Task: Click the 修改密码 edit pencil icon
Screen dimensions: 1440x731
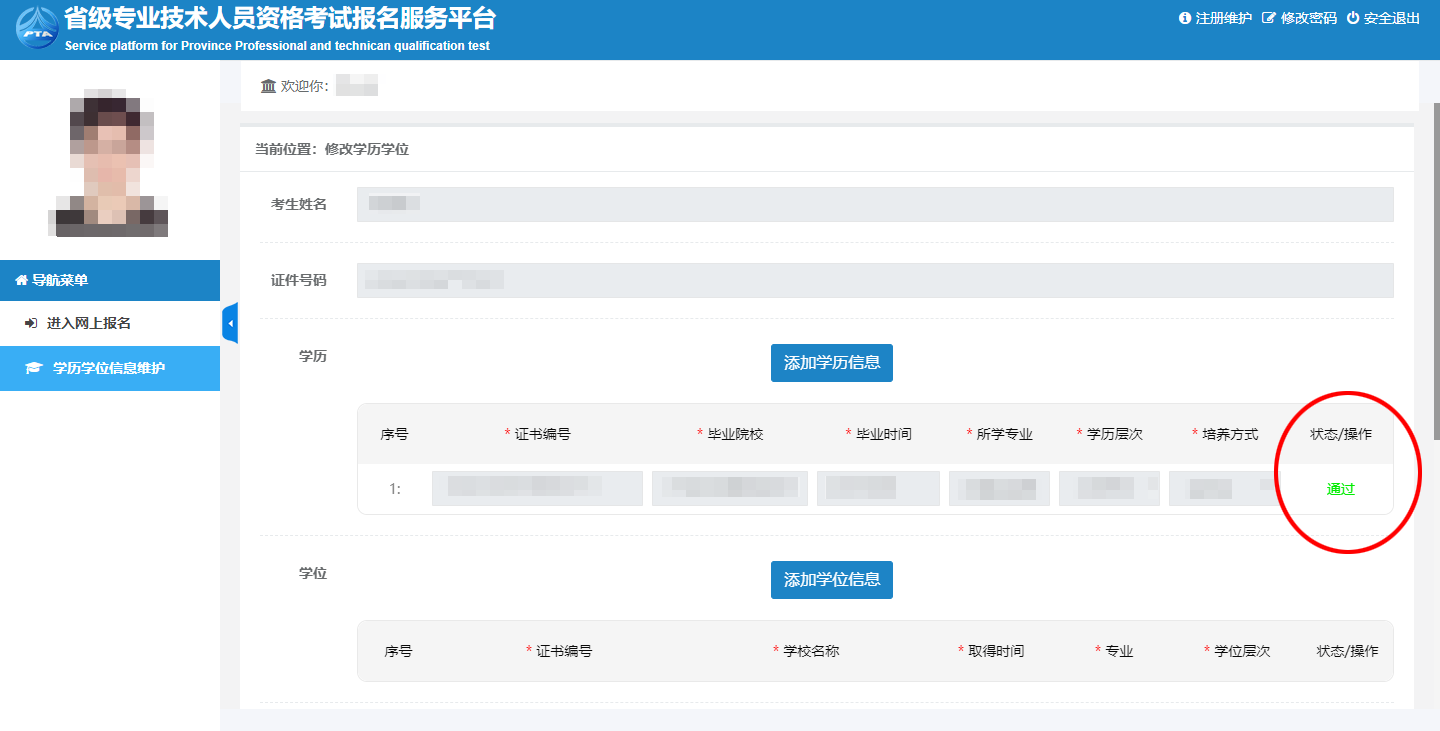Action: [1269, 18]
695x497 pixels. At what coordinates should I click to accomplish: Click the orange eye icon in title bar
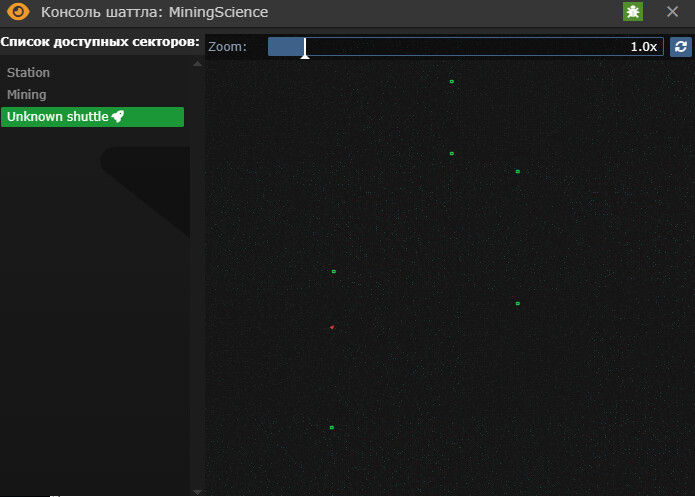(19, 13)
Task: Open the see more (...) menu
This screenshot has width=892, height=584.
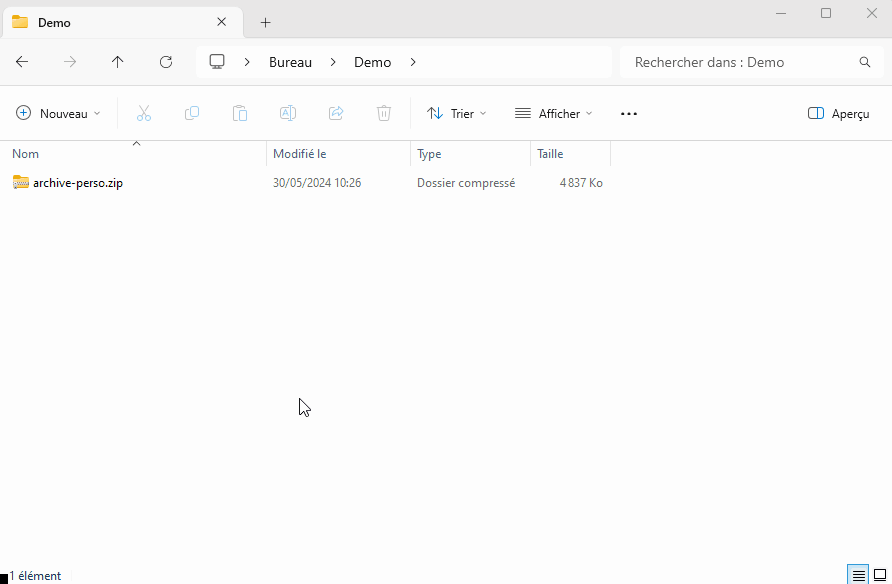Action: click(x=628, y=113)
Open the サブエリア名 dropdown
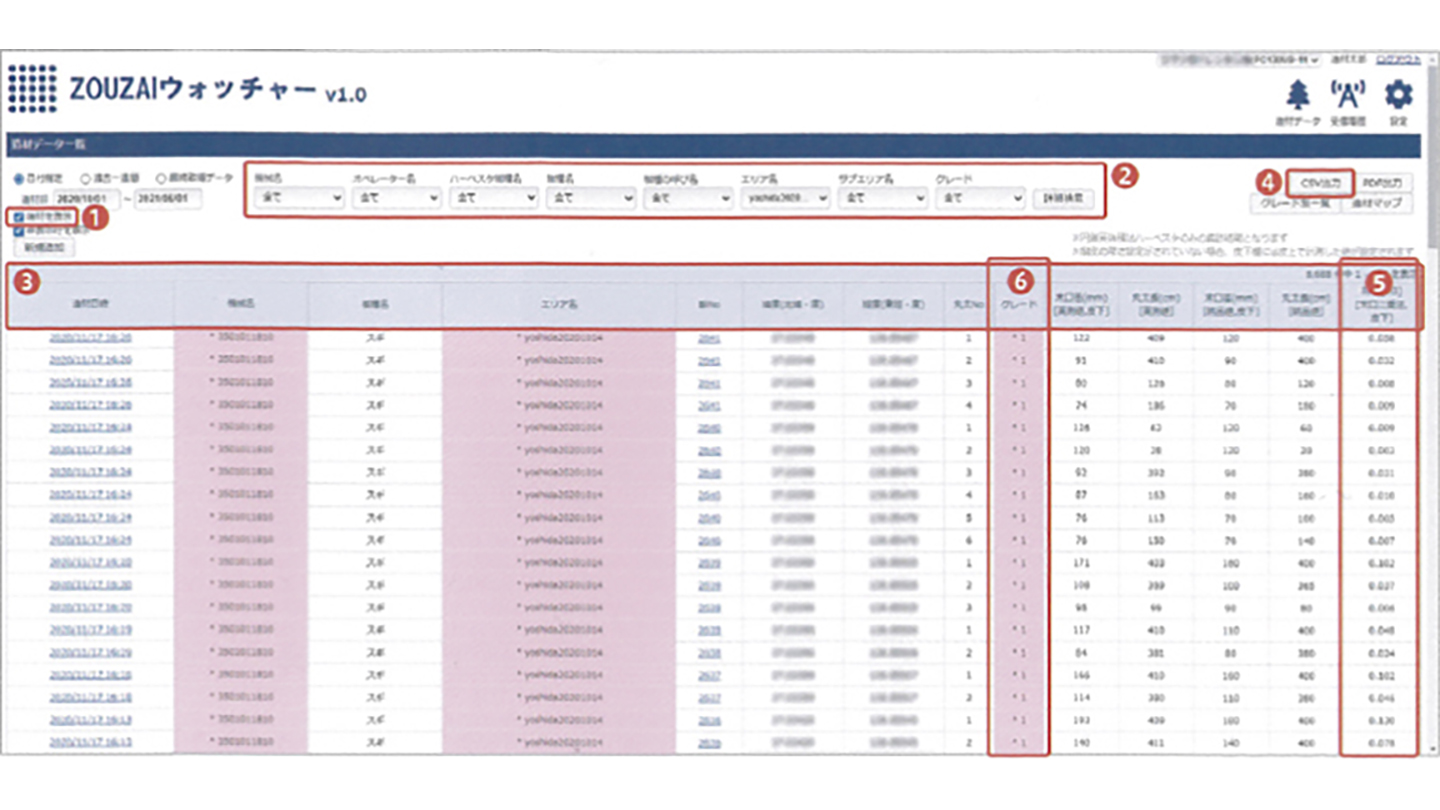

========

Rewrite the listing above as a numbered list, one line per item, skipping any blank lines and leaving out the pictures.

**OUTPUT BELOW**.
1. Task: Click the 修改密码 edit pencil icon
2. Screen dimensions: 1440x731
3. Action: [1269, 18]
4. 695x497 pixels. At what coordinates should I click to accomplish: Click the orange eye icon in title bar
5. (19, 13)
6. Task: Open the see more (...) menu
7. This screenshot has width=892, height=584.
8. Action: click(x=628, y=113)
9. Open the サブエリア名 dropdown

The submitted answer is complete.